| Task details |
Copy from the Heritrix text below, beginning at the words "The Frontier module" and ending after "of the Frontier.".

| Selected extract |
***
The Frontier module provides a persistent way of keeping track of the URLs scheduled to be visited in the crawl. Initially this module contains only the seeds of the crawl, but as the crawl proceeds newly discovered URLs are added to this module. HeritrixWeblab, by default, chooses org.archive.crawler.frontier.BdbFrontier which is a reasonable choice. The default could be overridden using the drop down menu of the Frontier.

Processor Chains

Heritrix employs the concept of processor chains, each containing a list of processors that perform the same logical operation in distinct ways. The major processor chains in Heritrix are:

Pre-Processor Chain

Processors in this chain handle a URL before its contents are fetched. These processors can be thought of as performing last minute checks to ensure that a URL is within the crawl scope, and that its contents can be fetched. The default Heritrix processors in this chain include org.archive.crawler.prefetch.Preselector  and  org.archive.crawler.prefetch.PreconditionEnforcer. A description of these processors can be obtained by clicking the Info link next to their entries in the Pre-Processor chain. For the purposes of HeritrixWebLab, we do not need the PreconditionEnforcer. This is because, we are fetching page contents from The Web Lab web service and hence, do not need the DNS fetches PreconditionEnforcer enforces on the crawl. In fact, our crawl cannot proceed without removing this processor, therefore, go ahead an remove it from the Pre-Processor chain by clicking on Remove next to its name.
***
| Raw data |

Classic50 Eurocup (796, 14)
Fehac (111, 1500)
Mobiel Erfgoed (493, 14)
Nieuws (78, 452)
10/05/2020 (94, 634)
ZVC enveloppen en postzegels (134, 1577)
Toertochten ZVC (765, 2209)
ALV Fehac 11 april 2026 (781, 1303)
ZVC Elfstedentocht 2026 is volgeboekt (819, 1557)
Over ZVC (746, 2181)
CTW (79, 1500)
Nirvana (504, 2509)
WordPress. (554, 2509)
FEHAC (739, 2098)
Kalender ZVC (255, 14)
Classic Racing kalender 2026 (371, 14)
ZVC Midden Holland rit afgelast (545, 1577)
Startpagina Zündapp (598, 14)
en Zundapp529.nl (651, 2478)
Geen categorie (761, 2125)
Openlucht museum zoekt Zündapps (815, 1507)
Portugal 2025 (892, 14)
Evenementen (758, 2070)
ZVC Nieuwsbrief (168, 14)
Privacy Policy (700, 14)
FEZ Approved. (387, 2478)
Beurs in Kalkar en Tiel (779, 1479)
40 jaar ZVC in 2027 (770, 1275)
***
| Result of the task |
The Frontier module provides a persistent way of keeping track of the URLs scheduled to be visited in the crawl. Initially this module contains only the seeds of the crawl, but as the crawl proceeds newly discovered URLs are added to this module. HeritrixWeblab, by default, chooses org.archive.crawler.frontier.BdbFrontier which is a reasonable choice. The default could be overridden using the drop down menu of the Frontier.